Él narra que siente por primera vez el halago que le hace uno de sus profesores, al expresarle que tiene un estilo propio de comunicarse a través del papel. En dicha correspondencia hace referencia acerca de las notas que ha obtenido en los recientes exámenes: “He aquí, mi querido amigo, las pruebas escritas de mi bachillerato”. Citó todas las asignaturas: “En latín nos dieron un pasaje de Virgilio que casualmente había leído, cierto tiempo atrás –en este caso comenta que se apresuró en responder y en vez de un distinguido que podría haber logrado, sacó un suficiente–; en la prueba de griego, para la que dieron un pase de 33 versos del ‘Edipo rey’, salió mejor: bueno, el único bueno que hubo”, y así sucesivamente con cada una. En un momento dado llega a la frase expuesta en el inicio de este texto. Freud también tenía preocupaciones, y ellas estaban puestas en el devenir. Y no las considera a la ligera, como parece que en alguna oportunidad las habría tomado su amigo.

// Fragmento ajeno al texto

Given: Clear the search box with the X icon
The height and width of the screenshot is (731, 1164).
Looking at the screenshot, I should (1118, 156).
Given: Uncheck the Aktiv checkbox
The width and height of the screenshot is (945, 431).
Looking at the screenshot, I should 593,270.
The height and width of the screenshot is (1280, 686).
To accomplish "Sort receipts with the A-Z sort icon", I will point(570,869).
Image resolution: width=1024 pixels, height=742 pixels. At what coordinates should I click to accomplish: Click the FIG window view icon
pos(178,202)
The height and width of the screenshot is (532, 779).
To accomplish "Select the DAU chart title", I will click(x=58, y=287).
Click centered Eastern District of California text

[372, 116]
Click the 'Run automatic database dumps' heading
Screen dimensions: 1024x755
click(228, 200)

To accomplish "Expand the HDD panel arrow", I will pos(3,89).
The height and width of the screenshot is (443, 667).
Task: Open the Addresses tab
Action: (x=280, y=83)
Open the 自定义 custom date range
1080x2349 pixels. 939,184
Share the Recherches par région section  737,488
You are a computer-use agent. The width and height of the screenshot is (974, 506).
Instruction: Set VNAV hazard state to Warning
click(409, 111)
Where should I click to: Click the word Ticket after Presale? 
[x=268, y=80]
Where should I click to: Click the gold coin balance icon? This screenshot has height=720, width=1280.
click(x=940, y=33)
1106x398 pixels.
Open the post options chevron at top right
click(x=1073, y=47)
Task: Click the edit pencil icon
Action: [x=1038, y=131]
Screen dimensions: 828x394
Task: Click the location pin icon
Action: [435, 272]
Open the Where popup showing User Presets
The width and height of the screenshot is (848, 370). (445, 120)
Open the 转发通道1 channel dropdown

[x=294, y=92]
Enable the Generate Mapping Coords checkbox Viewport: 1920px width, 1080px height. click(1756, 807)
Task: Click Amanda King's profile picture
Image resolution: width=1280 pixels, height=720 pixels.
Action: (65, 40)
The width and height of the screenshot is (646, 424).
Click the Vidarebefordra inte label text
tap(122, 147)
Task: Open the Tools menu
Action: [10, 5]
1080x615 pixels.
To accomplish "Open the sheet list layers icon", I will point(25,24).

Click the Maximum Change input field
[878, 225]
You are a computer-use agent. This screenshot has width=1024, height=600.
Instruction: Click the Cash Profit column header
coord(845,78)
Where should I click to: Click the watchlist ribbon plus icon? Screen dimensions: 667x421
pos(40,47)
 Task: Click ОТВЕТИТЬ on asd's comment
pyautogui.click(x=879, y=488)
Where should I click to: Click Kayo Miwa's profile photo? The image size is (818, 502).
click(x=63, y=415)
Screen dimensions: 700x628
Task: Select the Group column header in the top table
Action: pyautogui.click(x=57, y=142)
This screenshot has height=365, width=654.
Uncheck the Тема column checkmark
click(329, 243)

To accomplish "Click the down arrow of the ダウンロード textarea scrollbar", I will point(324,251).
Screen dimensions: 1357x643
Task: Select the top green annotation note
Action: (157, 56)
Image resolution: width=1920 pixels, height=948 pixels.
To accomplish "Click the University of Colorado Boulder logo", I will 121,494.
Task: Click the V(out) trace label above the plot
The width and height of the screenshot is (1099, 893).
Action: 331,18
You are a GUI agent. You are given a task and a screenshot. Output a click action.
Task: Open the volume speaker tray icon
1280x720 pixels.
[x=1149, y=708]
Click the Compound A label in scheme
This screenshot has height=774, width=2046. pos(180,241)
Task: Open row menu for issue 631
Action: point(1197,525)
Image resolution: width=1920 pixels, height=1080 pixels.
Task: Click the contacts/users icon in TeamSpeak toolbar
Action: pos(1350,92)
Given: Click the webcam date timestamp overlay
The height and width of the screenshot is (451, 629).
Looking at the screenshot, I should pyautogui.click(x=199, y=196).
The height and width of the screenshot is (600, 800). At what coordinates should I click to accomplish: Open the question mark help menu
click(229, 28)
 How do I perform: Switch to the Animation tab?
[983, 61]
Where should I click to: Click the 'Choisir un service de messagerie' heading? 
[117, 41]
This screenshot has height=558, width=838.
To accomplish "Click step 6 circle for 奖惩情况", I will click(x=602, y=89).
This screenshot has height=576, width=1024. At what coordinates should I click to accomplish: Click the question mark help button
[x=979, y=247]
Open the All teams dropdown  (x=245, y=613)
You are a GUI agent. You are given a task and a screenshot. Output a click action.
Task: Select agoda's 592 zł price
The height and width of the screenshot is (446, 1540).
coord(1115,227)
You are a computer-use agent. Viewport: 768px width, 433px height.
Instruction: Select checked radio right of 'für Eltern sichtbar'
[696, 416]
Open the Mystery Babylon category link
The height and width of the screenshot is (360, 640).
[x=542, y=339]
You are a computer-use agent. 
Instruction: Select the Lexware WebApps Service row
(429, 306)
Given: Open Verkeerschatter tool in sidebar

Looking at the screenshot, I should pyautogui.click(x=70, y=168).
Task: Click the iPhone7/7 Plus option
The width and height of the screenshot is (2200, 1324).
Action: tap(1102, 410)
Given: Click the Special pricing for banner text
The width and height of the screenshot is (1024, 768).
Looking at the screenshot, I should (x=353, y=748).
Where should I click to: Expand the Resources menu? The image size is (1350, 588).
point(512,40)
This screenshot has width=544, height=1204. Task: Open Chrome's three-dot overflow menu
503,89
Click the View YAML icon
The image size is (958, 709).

Con solo temer a la mediocridad, ya se está a salvo, le había dicho Fluss, y Freud le responde: “Mas yo le pregunto: ¿A salvo de qué?, ¿no se estará a salvo en la certeza de no ser un mediocre?, ¿qué importa lo que uno teme o deja de temer?, ¿acaso lo más importante no es que las cosas sean efectivamente como tememos que sean?”, estos eran los planteamientos de un adolescente de diecisiete años en 1873. Al punto que, en uno de los estudios biográficos acerca de Freud, el psicólogo y educador austríaco Siegfried Bernfeld (1892-1953) cita textualmente el párrafo seleccionado de esa carta y lo hace para “ilustrar el afán de grandeza y la repugnancia de la mediocridad que animó las fantasías adolescentes de Freud”.
Hay en cada palabra tantas interpretaciones como uno se atreva a generar, cada una de ellas forma parte de ideas, de frases que quieren decir lo que sucede en la vida de su emisor. Es posible imaginar, en un marco de respeto al genio, la introspección del maestro de generaciones de estudiosos de la psiquis del ser humano. ¿Por qué responde con preguntas?, ¡y qué grado de profundidad de las mismas! ¿Qué futuro se avecina en nuestras vidas?, ¿qué futuro tendrá la sociedad que habitamos? No se puede aventurar, tampoco abordarlo livianamente, sin compromiso, de forma líquida al decir de otro grande, Zygmunt Bauman. Si así se lo hace, el mundo de los temores puede acrecentarse, es que se enreda fácilmente con la complicidad de lo básico de contenidos, de lo carente de solvencia, de lo pasable y digerible sin atención, de lo que está y puede no estar, en fin, de lo sin sentido, como diría el eterno Viktor Frankl.
Todo importa. De ahí nace la búsqueda del crecer. Y ella se esmera en descubrir el valor de las cualidades que se alejan de las dudas, de lo que atemoriza por el reinado de la ignorancia. Las certezas y los temores importan porque permiten ahondar realidades. Estas últimas de algún lugar provienen, desde el conocimiento o desde el desconocimiento, y a partir de esta gran división, las múltiples fragmentaciones. ¿Y si las cosas son como efectivamente tememos que son? Hay que asumirlas. Y a partir de ahí cada uno, de forma voluntaria, puede darle al presente el fundamento que considere importante para abordar el tiempo que se viene.